Go to the line containing "Weiterbildung Moderne Mayr-Medizin" in the records below and print it and every following line exactly, on through the line containing "Search (89, 43)", then stop.
======== Listed entries ========
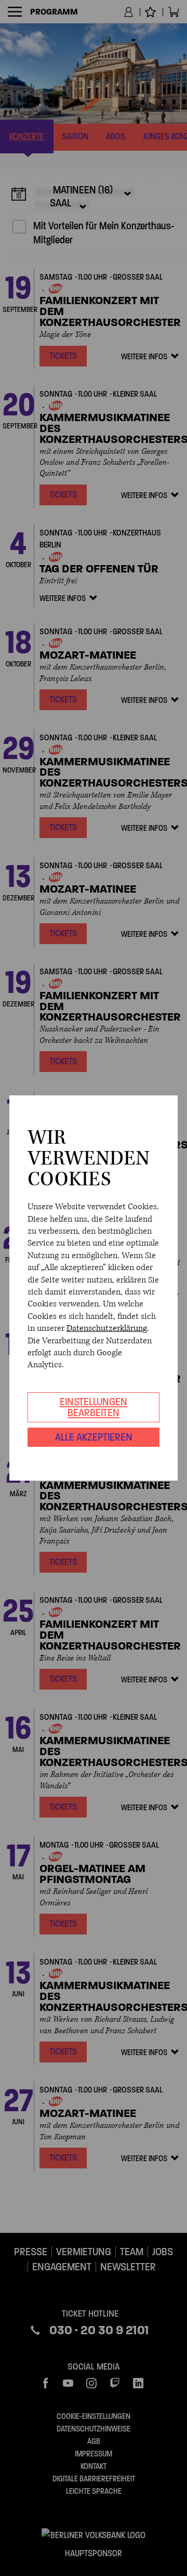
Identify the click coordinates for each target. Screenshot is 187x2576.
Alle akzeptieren (93, 1437)
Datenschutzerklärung (106, 1328)
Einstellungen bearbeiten (93, 1407)
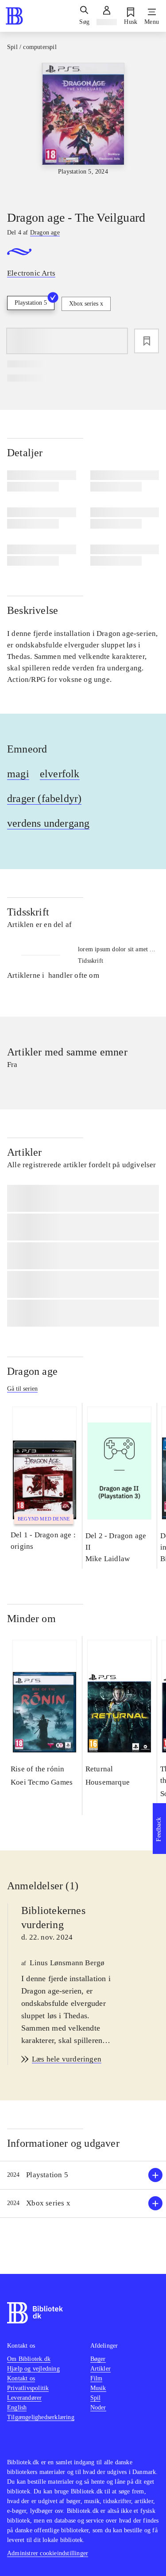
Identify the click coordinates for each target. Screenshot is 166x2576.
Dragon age (32, 1371)
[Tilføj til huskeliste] (146, 341)
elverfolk (60, 773)
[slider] (83, 129)
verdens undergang (48, 823)
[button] (83, 2175)
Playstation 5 (31, 302)
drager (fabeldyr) (44, 798)
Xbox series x (86, 303)
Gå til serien (22, 1388)
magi (18, 773)
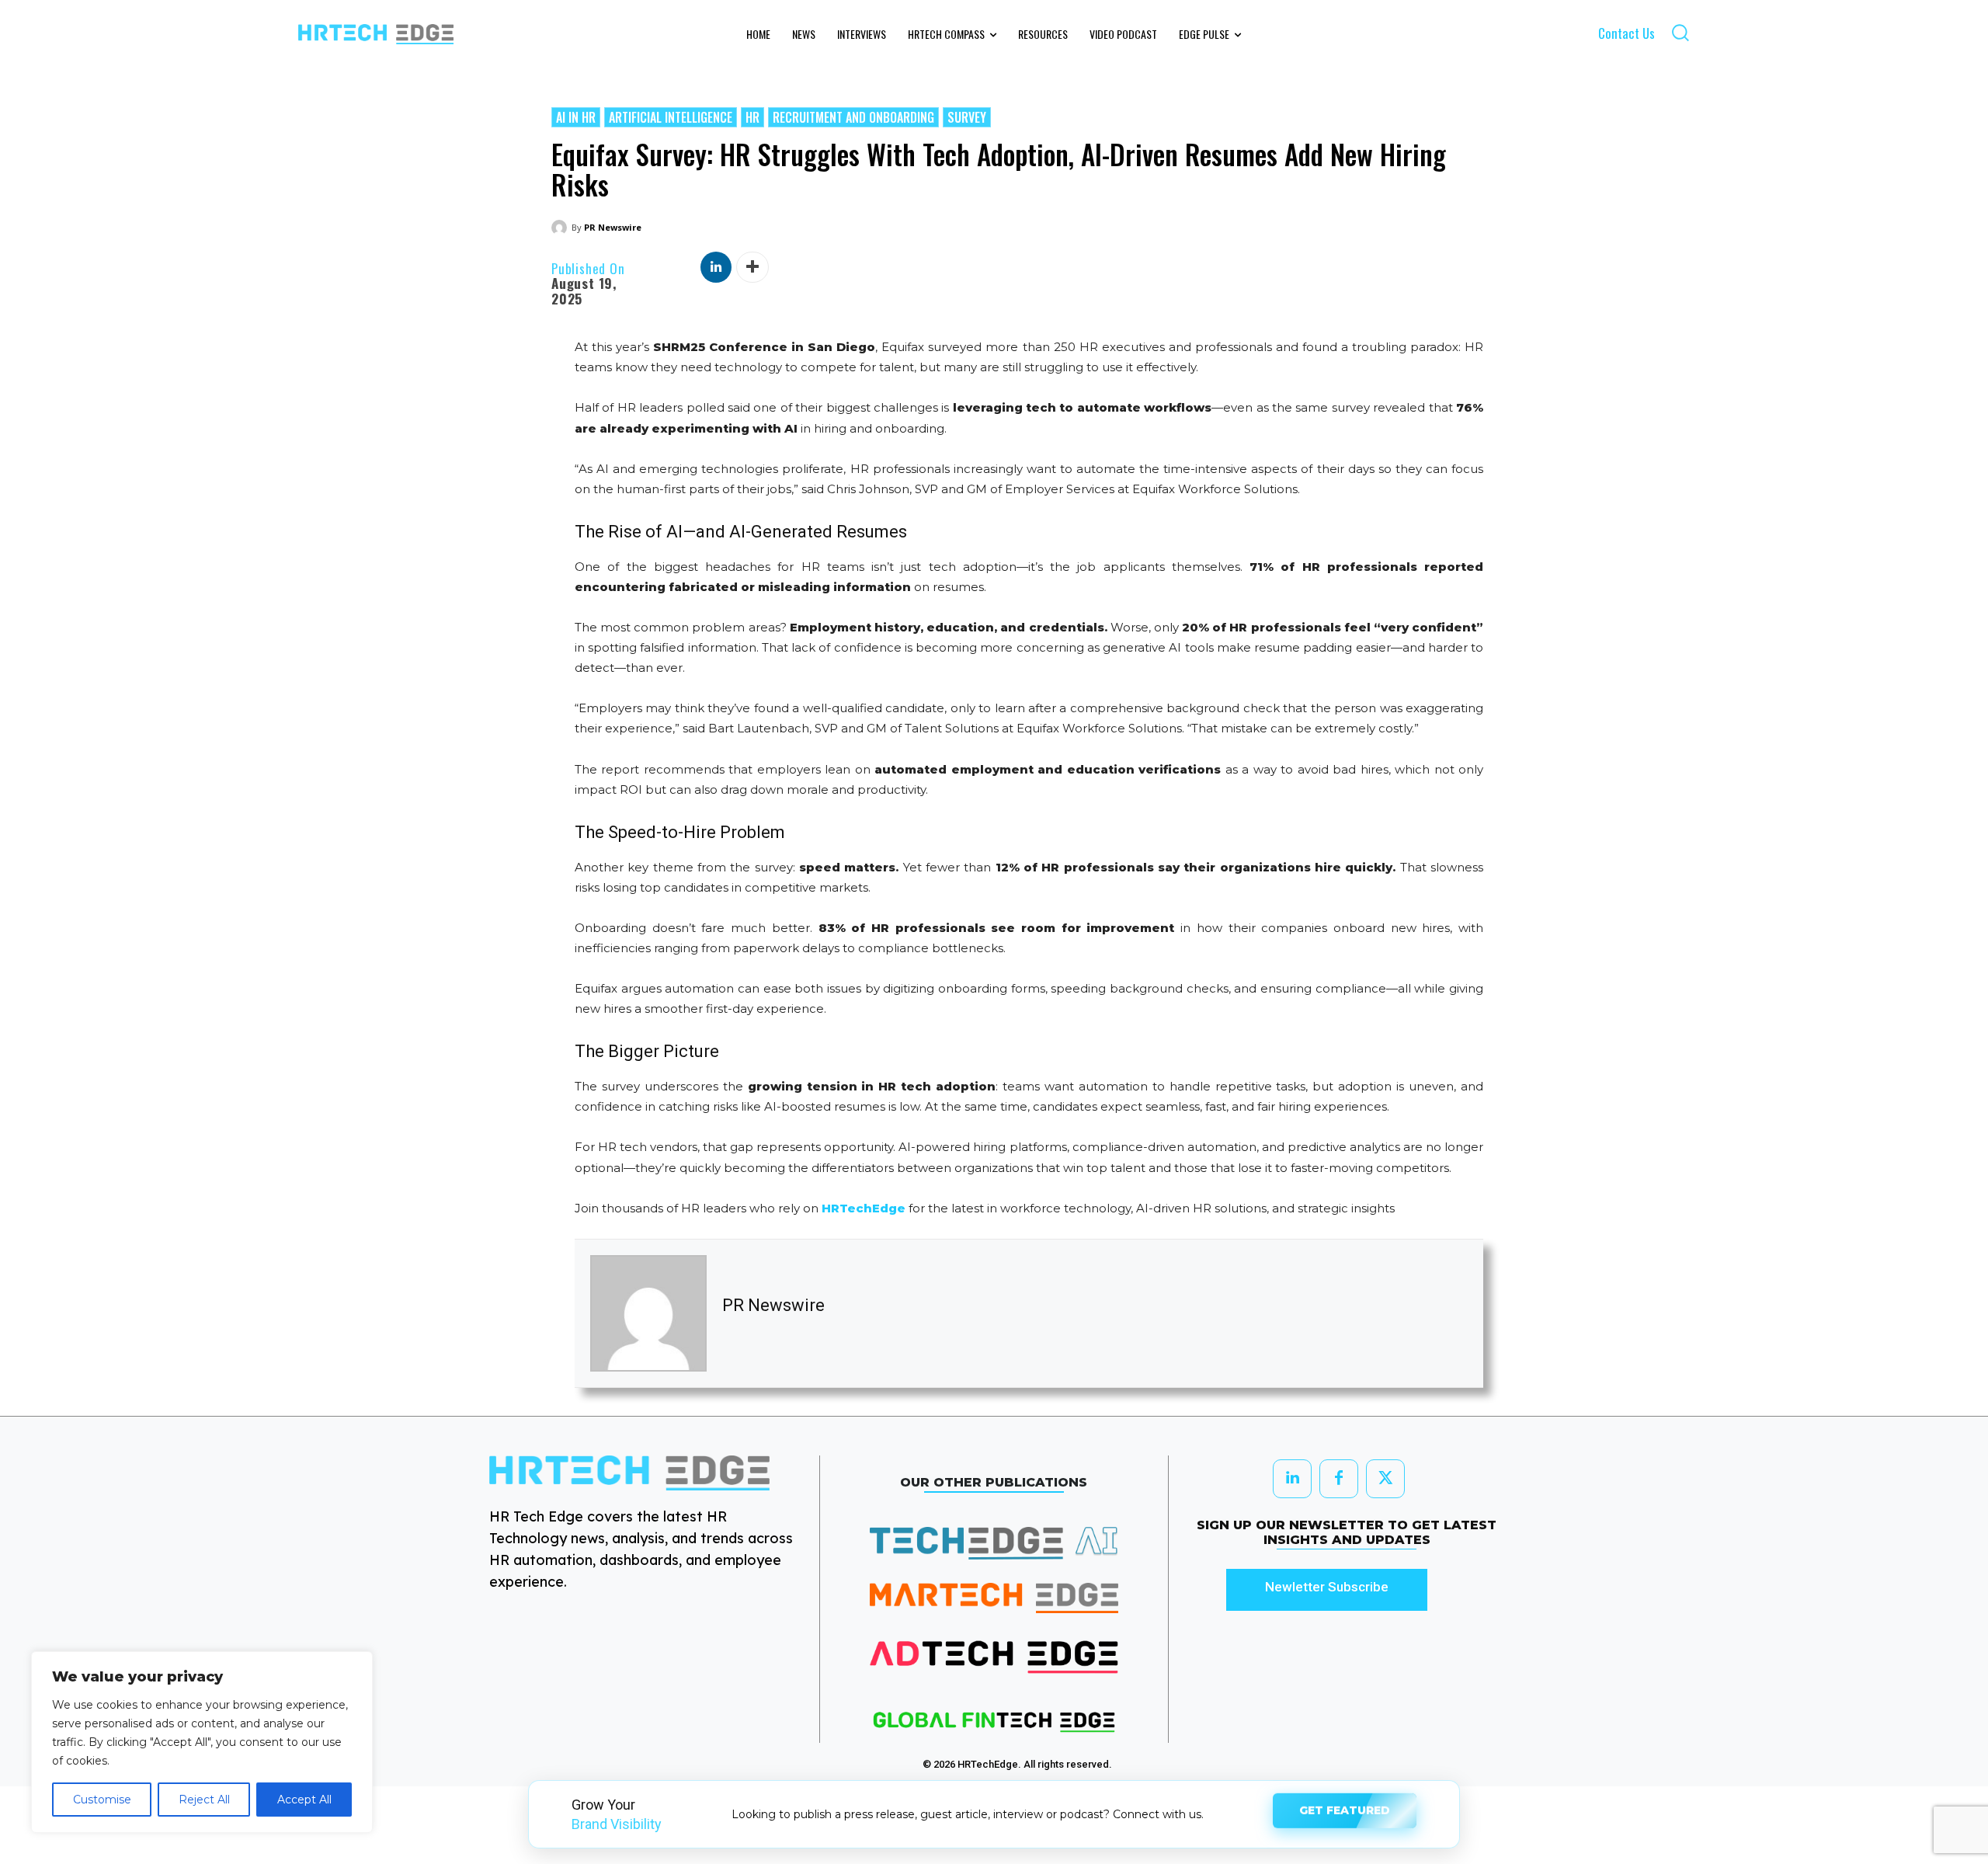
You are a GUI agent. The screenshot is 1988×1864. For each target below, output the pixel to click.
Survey (966, 117)
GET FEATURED (1344, 1814)
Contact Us (1626, 33)
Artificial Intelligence (670, 117)
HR (752, 117)
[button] (1680, 32)
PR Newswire (612, 227)
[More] (752, 267)
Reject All (204, 1800)
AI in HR (576, 117)
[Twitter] (1385, 1478)
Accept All (304, 1800)
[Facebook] (1338, 1478)
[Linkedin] (716, 267)
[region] (202, 1742)
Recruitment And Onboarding (853, 117)
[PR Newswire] (561, 227)
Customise (102, 1800)
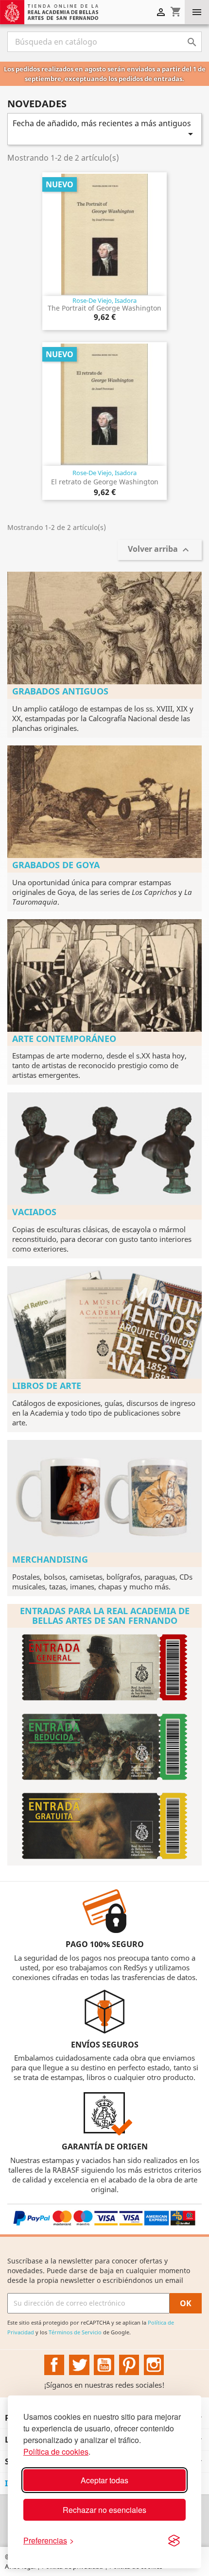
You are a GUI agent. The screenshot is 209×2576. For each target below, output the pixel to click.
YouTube (104, 2365)
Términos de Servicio (75, 2332)
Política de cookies (55, 2451)
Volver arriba (160, 550)
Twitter (79, 2365)
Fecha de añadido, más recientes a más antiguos (104, 129)
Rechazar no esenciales (104, 2509)
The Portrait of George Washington (104, 308)
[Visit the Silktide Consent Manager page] (174, 2540)
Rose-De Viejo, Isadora (104, 300)
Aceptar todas (104, 2480)
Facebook (54, 2365)
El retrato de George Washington (104, 481)
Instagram (154, 2365)
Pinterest (129, 2365)
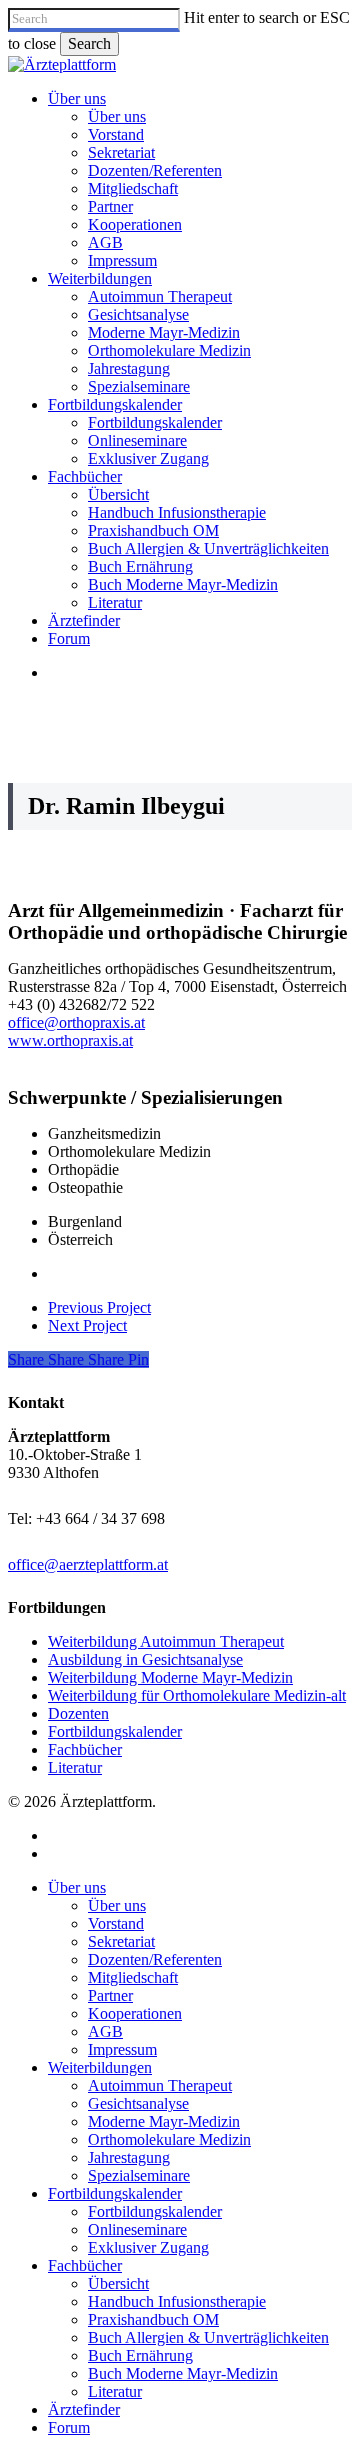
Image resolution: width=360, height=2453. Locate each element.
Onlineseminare (137, 2229)
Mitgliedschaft (133, 1977)
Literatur (75, 1767)
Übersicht (118, 2283)
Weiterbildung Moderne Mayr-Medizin (170, 1677)
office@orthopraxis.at (76, 1022)
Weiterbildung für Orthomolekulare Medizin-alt (197, 1695)
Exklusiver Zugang (148, 2247)
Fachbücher (85, 1749)
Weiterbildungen (100, 2067)
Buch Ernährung (140, 2355)
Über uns (77, 1887)
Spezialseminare (139, 2175)
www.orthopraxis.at (70, 1040)
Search (89, 43)
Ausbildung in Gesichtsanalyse (145, 1659)
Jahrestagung (129, 2157)
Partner (110, 1995)
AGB (105, 2031)
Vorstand (116, 1923)
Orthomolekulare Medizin (169, 2139)
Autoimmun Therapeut (160, 2085)
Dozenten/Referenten (155, 1959)
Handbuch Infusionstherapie (177, 2301)
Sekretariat (121, 1941)
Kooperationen (135, 2013)
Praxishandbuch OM (153, 2319)
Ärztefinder (84, 2409)
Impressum (122, 2049)
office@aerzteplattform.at (88, 1564)
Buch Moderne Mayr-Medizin (183, 2373)
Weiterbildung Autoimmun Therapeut (166, 1641)
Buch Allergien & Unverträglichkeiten (208, 2337)
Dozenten (78, 1713)
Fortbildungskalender (115, 1731)
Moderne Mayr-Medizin (164, 2121)
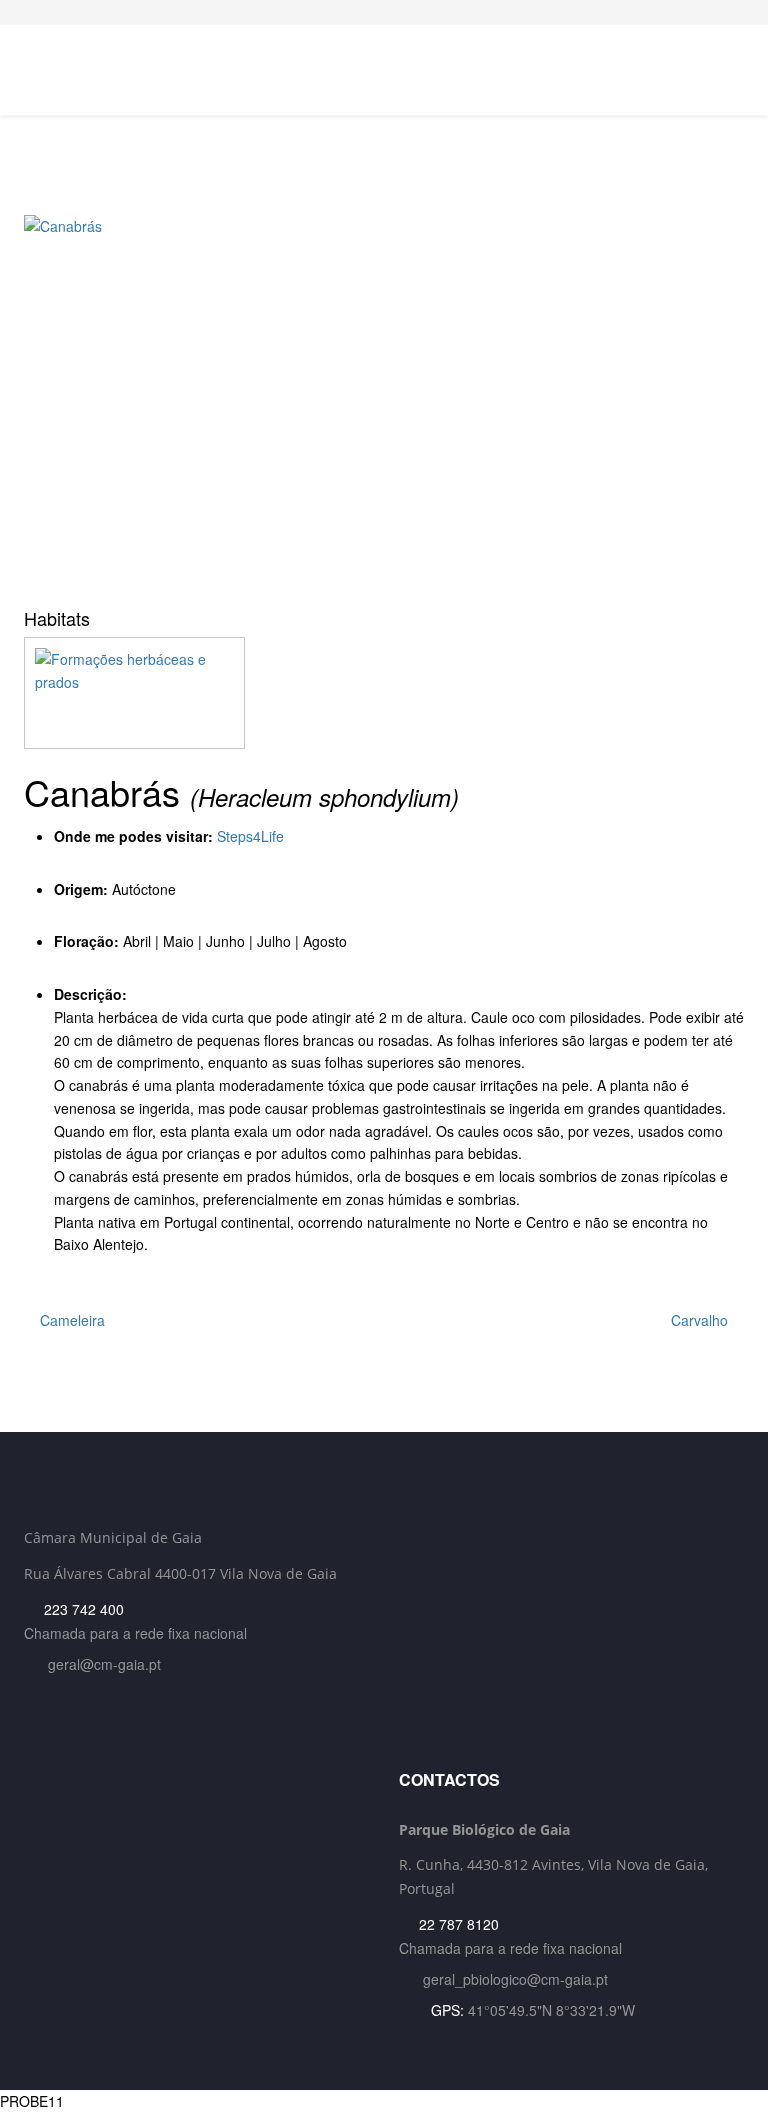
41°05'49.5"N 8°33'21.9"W (551, 2010)
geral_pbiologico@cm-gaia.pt (515, 1979)
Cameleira (70, 1320)
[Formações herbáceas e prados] (384, 693)
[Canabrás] (384, 404)
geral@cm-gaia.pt (104, 1664)
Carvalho (701, 1320)
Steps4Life (250, 836)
========
■ Output below
Weiterbildung Moderne Mayr-Medizin (170, 1677)
office@orthopraxis.at (76, 1022)
Weiterbildung für Orthomolekulare Medizin-alt (197, 1695)
Exklusiver Zugang (148, 2247)
Fachbücher (85, 1749)
Weiterbildungen (100, 2067)
Buch Ernährung (140, 2355)
Über uns (77, 1887)
Spezialseminare (139, 2175)
www.orthopraxis.at (70, 1040)
Search (89, 43)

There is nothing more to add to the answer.